During the night from Friday to Saturday a ship transporting migrants capsized in the Aegean Sea off the Turkish coast, leaving at least 18 dead and 14 survivors.
Turkish media reports note that the death toll is provisional and there could yet be more victims. The cause of the wreck is unknown, but it occurred sometime during the night near the Turkish coast. The vessel was headed for the Greek island of Kalymnos.
BREAKING: 18 migrants drown as boat sinks in the Aegean Sea: Turkish media
— Al Arabiya English (@AlArabiya_Eng) December 19, 2015
The Turkish Coast Guard was able to rescue 14 migrants from Syria, Iraq and Pakistan who were attempting to cross the Aegean from Turkey into Europe. The survivors of the latest sea tragedy were hospitalized in a state of hypothermia, and they have been reported in “serious” condition by health officials.
According to a first reconstruction of events worked out from their testimony, the migrants set sail from the Turkish seaside resort of Bodrum, in the southeast of the country, on board an old boat that capsized two nautical miles from the Turkish coast.

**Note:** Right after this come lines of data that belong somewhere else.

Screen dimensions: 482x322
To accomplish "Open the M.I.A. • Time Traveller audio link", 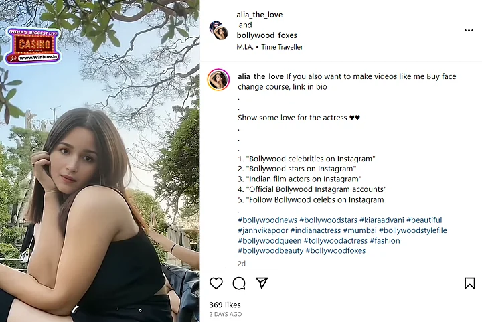I will tap(270, 47).
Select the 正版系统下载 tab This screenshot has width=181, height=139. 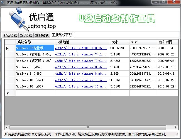[62, 35]
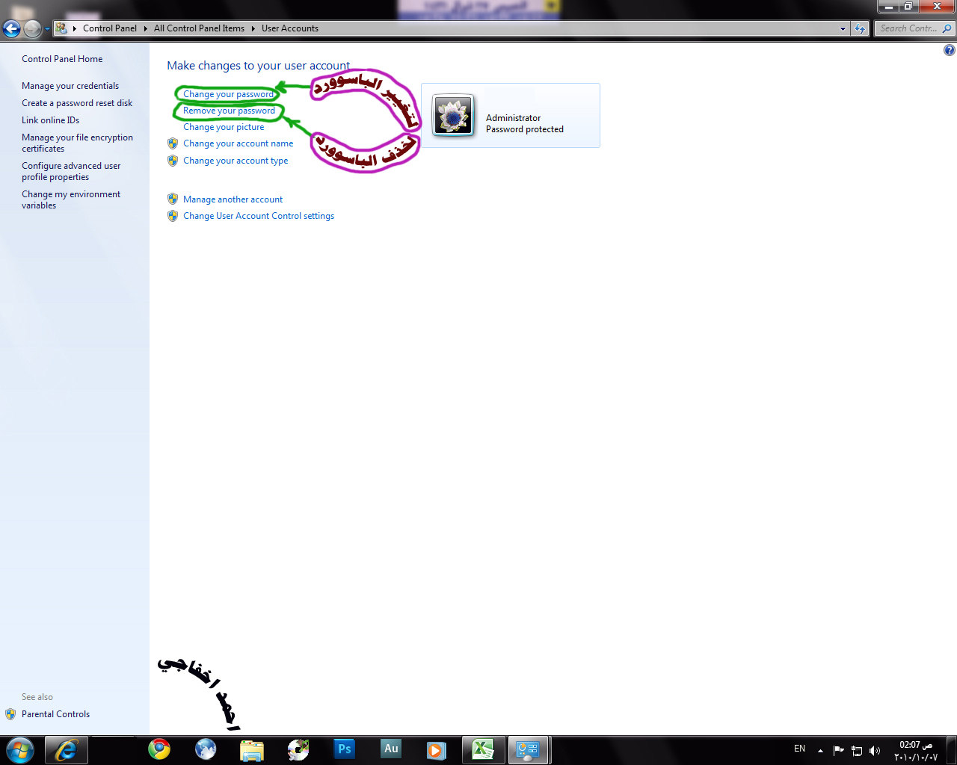Viewport: 957px width, 765px height.
Task: Open Internet Explorer from the taskbar
Action: pos(67,749)
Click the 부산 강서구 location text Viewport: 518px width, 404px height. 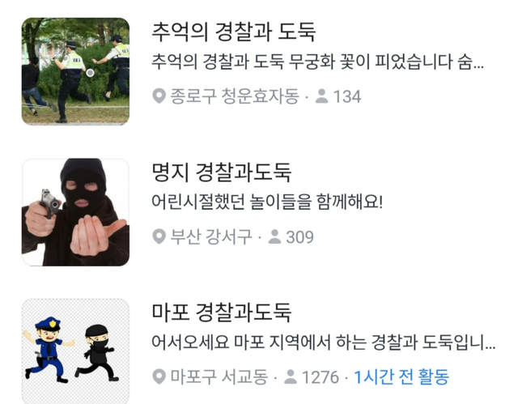[x=211, y=236]
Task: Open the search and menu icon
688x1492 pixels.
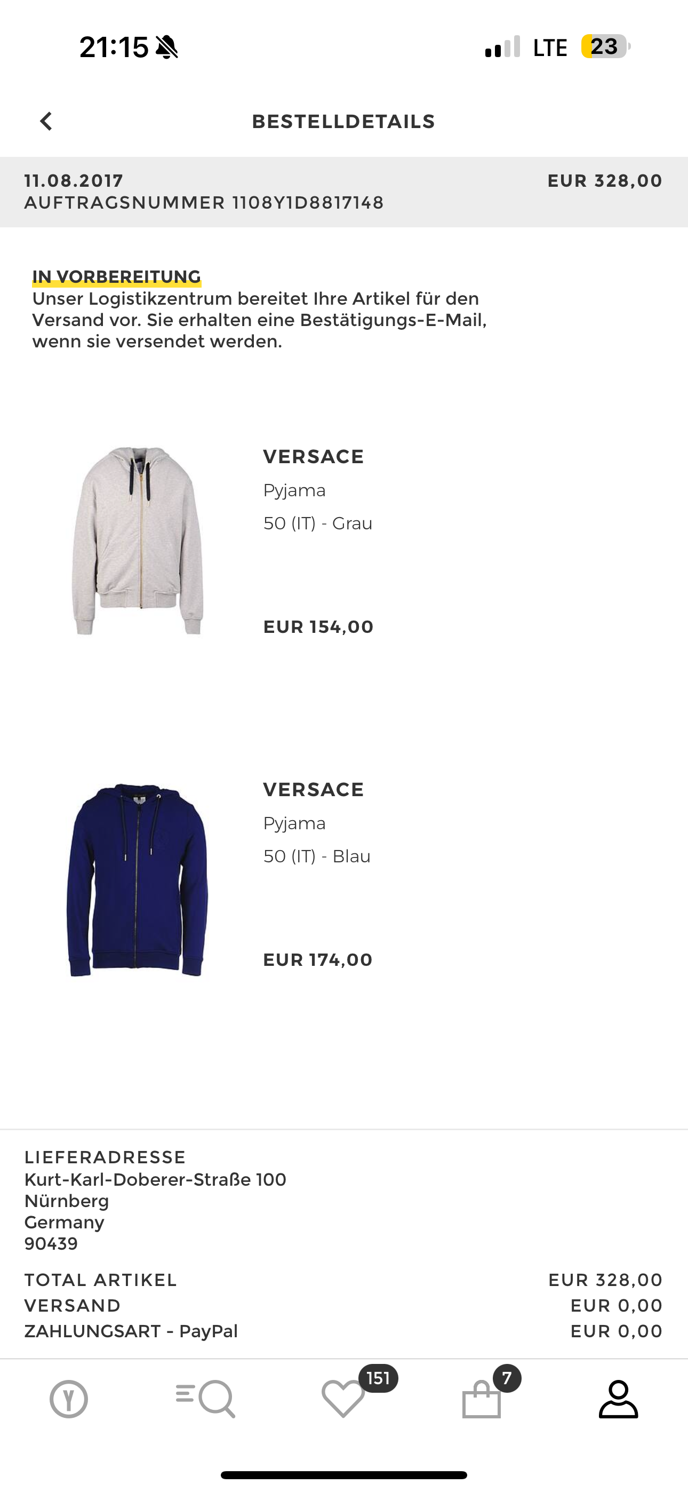Action: pyautogui.click(x=206, y=1399)
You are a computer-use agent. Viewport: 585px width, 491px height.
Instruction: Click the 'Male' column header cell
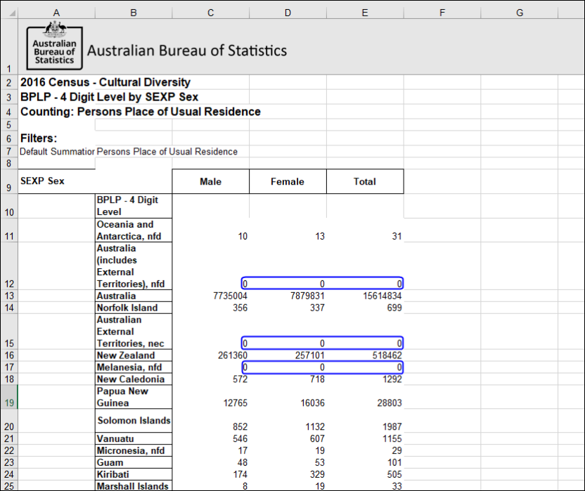(x=210, y=181)
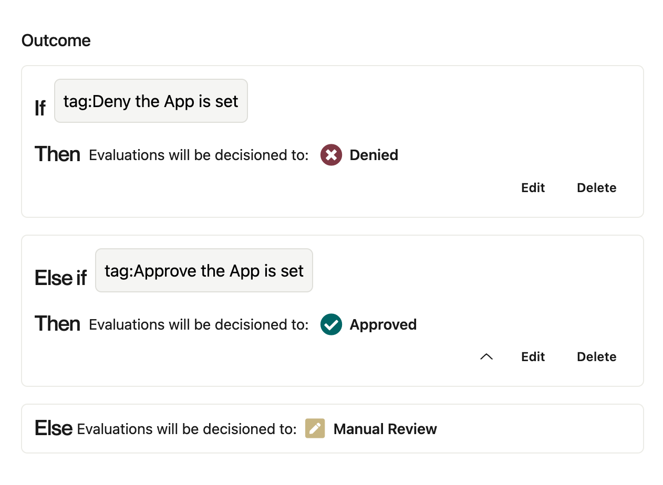Screen dimensions: 663x485
Task: Edit the Deny the App rule
Action: pyautogui.click(x=533, y=187)
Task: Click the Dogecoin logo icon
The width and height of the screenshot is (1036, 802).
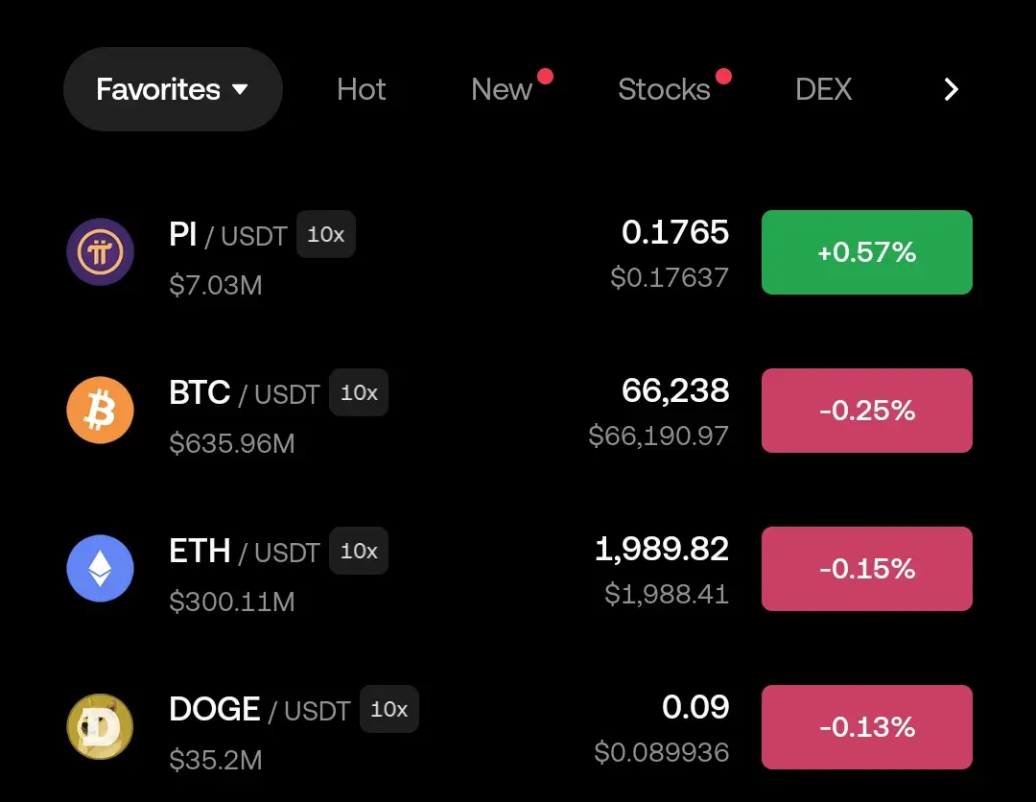Action: point(100,727)
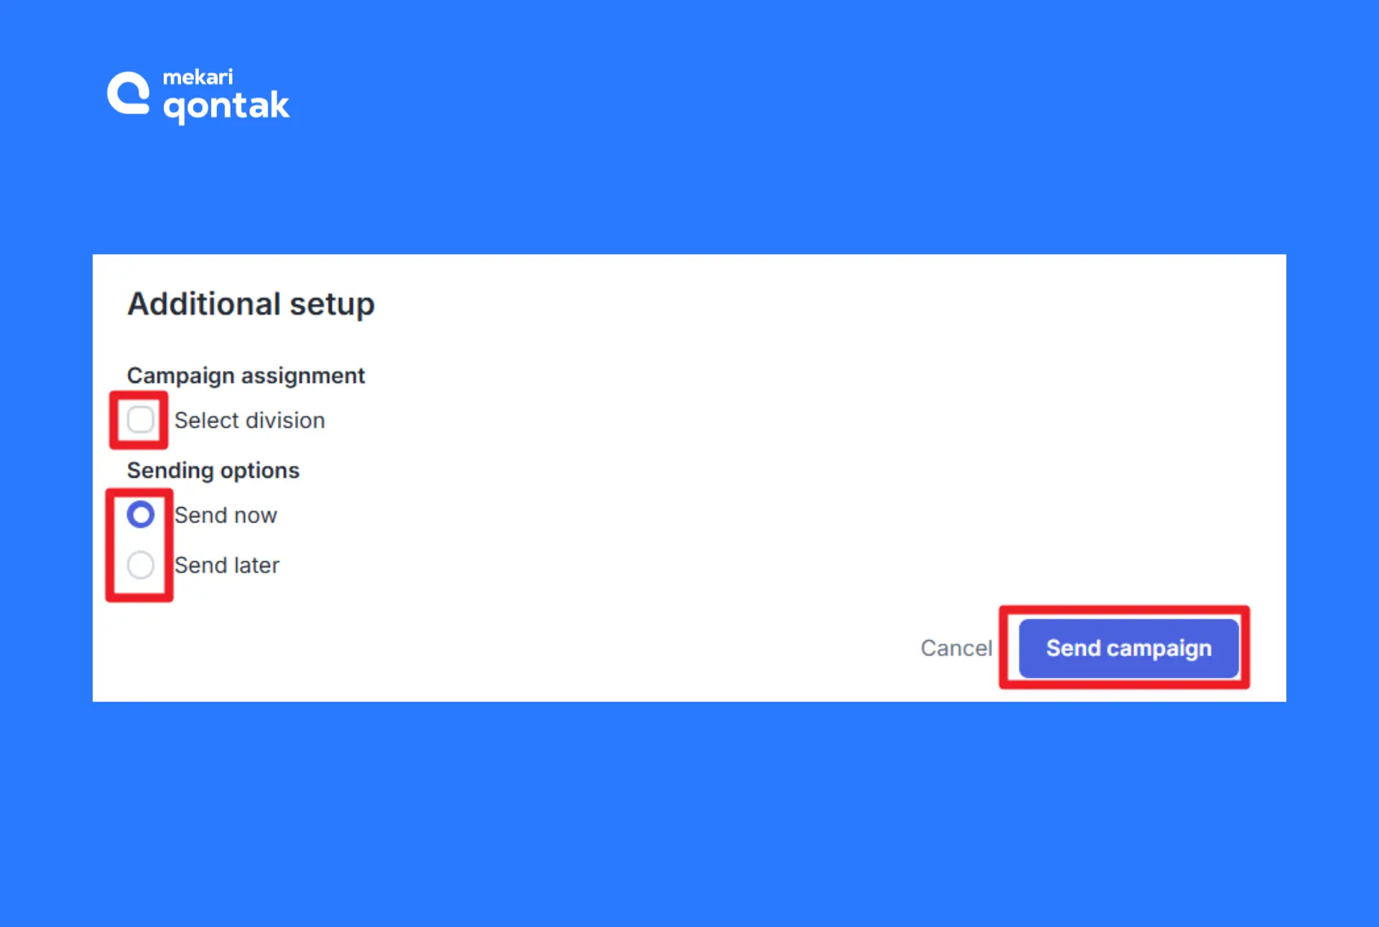Click the "qontak" wordmark in the header
The width and height of the screenshot is (1379, 927).
tap(226, 106)
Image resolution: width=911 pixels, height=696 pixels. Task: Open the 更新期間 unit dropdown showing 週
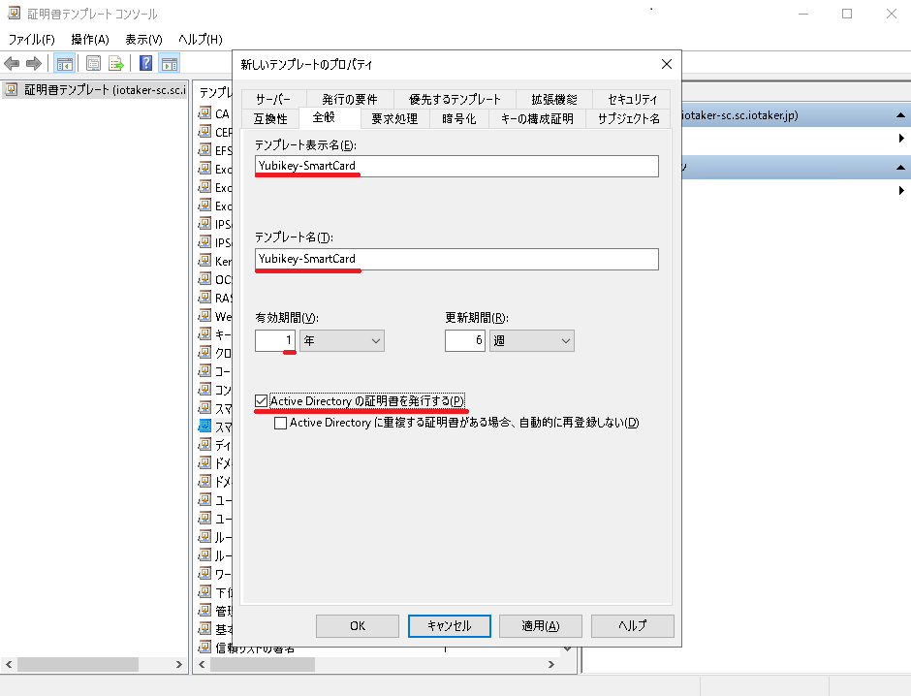(531, 340)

This shipwreck was just the latest of three such sea disasters in the last day and a half.
On Friday, four Syrian children and one adult were also drowned when their boat sank. They were heading from Turkey to the Greek island of Farmakonisi.
Another boat sank in the Bay of Bodrum Friday while trying to reach the Greek island of Kos. These Greek islands are closer to Turkey than to Greece and represent an attractive destination for migrants seeking to enter the EU.
According to figures released by UNICEF on December 2, at least 185 children have died in shipwrecks in the Aegean Sea this year along the route between Turkey and Greece.
The number of migrants and refugees arriving in Europe by land or sea will pass the one million mark in the next few days, according to the International Organization for Migration (IOM).
IOM spokesman Joel Millman said that the total number of migrants entering the EU will be at least four times greater than in 2014.
From October 16 to date there have been 442 migrant deaths in the sea, or an average of 7 per day, Millman said, a situation he described as “very alarming.”